Старшина Скиба занимался с новобранцами физподготовкой.

Новобранцы были стриженые, нескладные и все, как один, в новеньких голубых майках — такие выдают солдатам в самом начале службы. Молодые испуганные лица, настороженные глаза. Опасливо косятся не только по сторонам, но и друг на друга, — видно, пока не успели толком перезнакомиться.

Испуг их был понятен. Еще на гражданке знакомые, успевшие отслужить свое, застращали их рассказами о дедовщине, царящей в армии. Многое было преувеличением, рожденным желанием прихвастнуть, — дескать, видишь, через какие ужасы прошел! И эти, неопытные, уже боялись — заранее. Хотя, если честно, правильно делали: ничего хорошего первый год службы им не сулил.

В данный момент они с тоской взирали на то, как старшина Скиба пытается заставить рядового Оноприенко подтянуться на перекладине.

Оноприенко багровел, пот лился ручьями по щекастому лицу и пухлой безволосой груди; он старался изо всех сил, извиваясь, как гигантский червяк, но усилия его были совершенно бесполезны.

— Ну, и долго ты меня будешь мучить, Оноприенко? — спросил Скиба. — Ладно, — пожалел он земляка, — падай вниз. Отдыхай.

Оноприенко тяжело рухнул на землю и, шумно сопя, смотрел на старшину.

— Ну что скажешь в свое оправдание? — поинтересовался Скиба.

— Никаких сил больше нема, товарищ старшина, — просипел Оноприенко.

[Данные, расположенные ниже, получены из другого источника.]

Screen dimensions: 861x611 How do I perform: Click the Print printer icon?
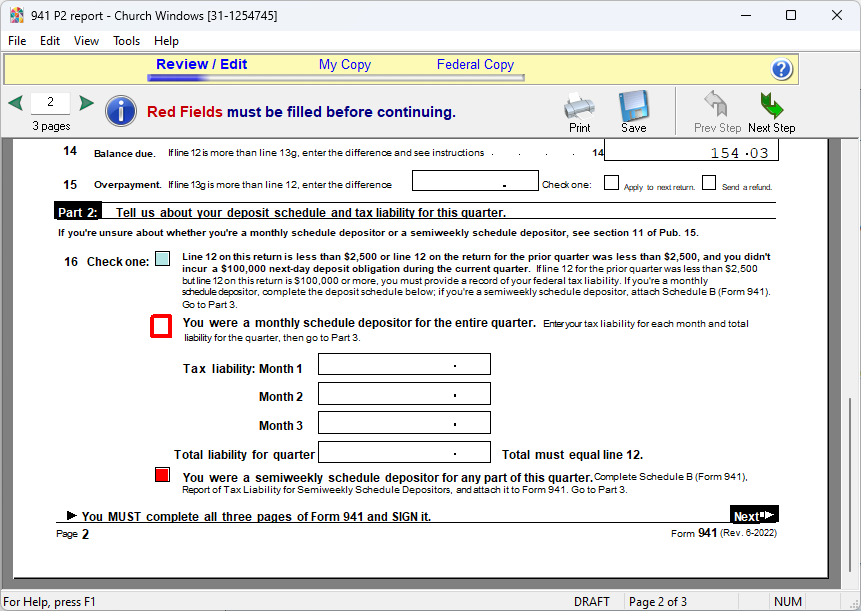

— Ах, сил у тебя нема! — Скиба усмехнулся. — Куль ты, Оноприенко! Натуральный куль! Мне сказать с чем или сам догадаешься? Значит, показываю в последний раз! Следи за моими действиями, боец!

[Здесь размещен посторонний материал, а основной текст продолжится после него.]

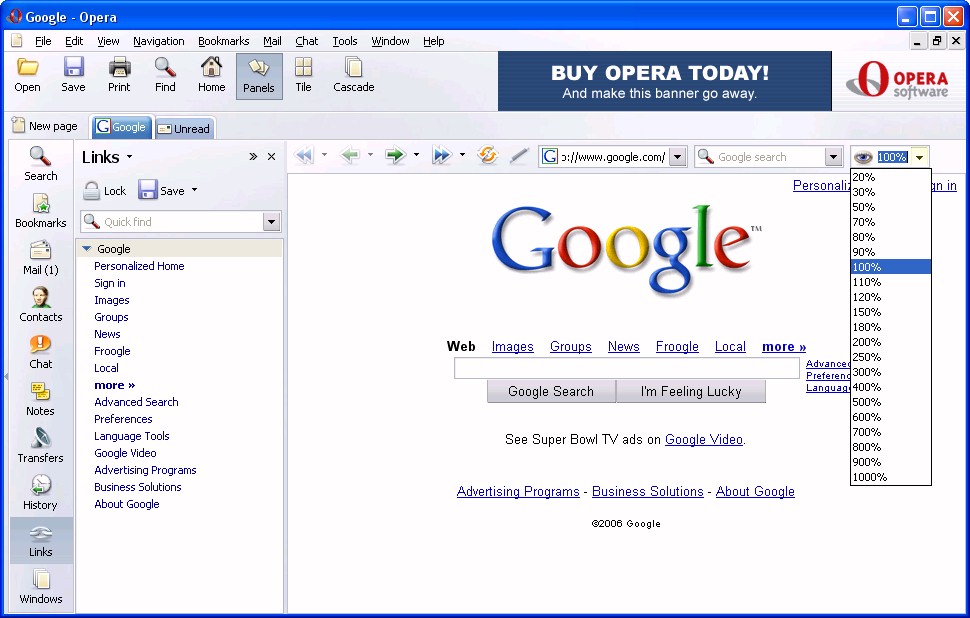Go to Home page via toolbar
The image size is (970, 618).
point(211,75)
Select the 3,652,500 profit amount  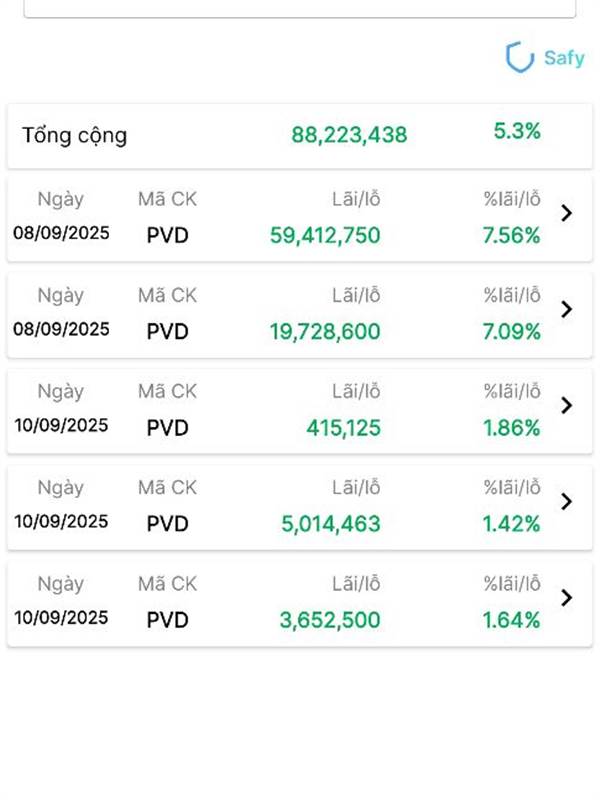330,620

Скиба поплевал на ладони, ловко и даже с некоторой показной ленцой подпрыгнул, уцепился за перекладину, подтянулся раз десять, сделал подъем переворотом как в одну, так и в другую стороны, снова подтянулся и уселся на перекладину. Хотел даже крутануть солнышко, но решил, что для молодого пополнения это будет уже слишком. Легко спрыгнул на землю. По взглядам новобранцев понял: смотрят с завистью, видят, что он даже не запыхался.

— Понял, Оноприенко? Чтоб кулям из осеннего призыва уже сам все это демонстрировал! — веско завершил свое показательное выступление Скиба и посмотрел на новобранцев. — Всех, между прочим, касается. Давай, Оноприенко, работай!

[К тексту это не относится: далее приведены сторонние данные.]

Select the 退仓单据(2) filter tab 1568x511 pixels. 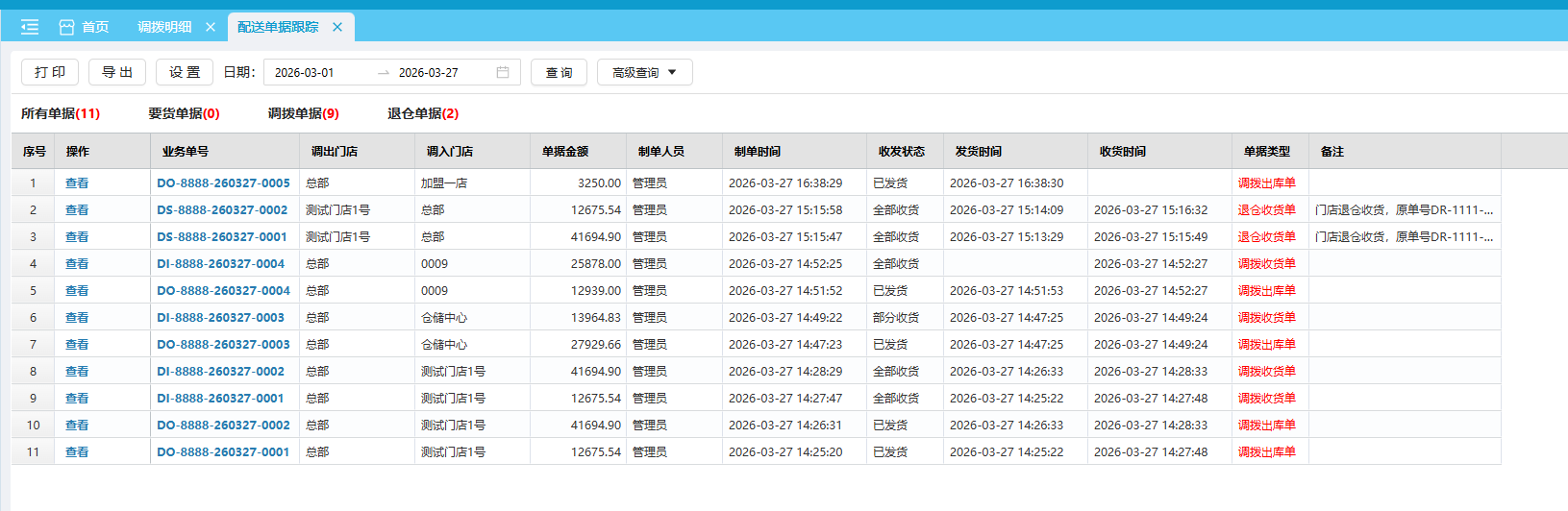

Оноприенко уныло посмотрел на небо, видя перед собой ненавистную перекладину, потом, подражая старшине, поплевал на ладони, но переборщил — пришлось вытирать руки о штаны. По рядам новобранцев пробежал смешок. Оноприенко подпрыгнул, невольно крякнув, и повис, дрыгая ногами. Лицо его вновь побагровело.

— Не сучи ногами, боец! — весело крикнул Скиба. — Что ты извиваешься, как гусеница? Все равно бабочкой не станешь!

Новобранцы грохнули.

Наблюдавший издалека за этой сценой лейтенант Столбов тоже усмехнулся. Болтавшийся на перекладине солдат и впрямь походил на исполинскую гусеницу, которая пытается освободиться от прежней оболочки, чтобы стать бабочкой.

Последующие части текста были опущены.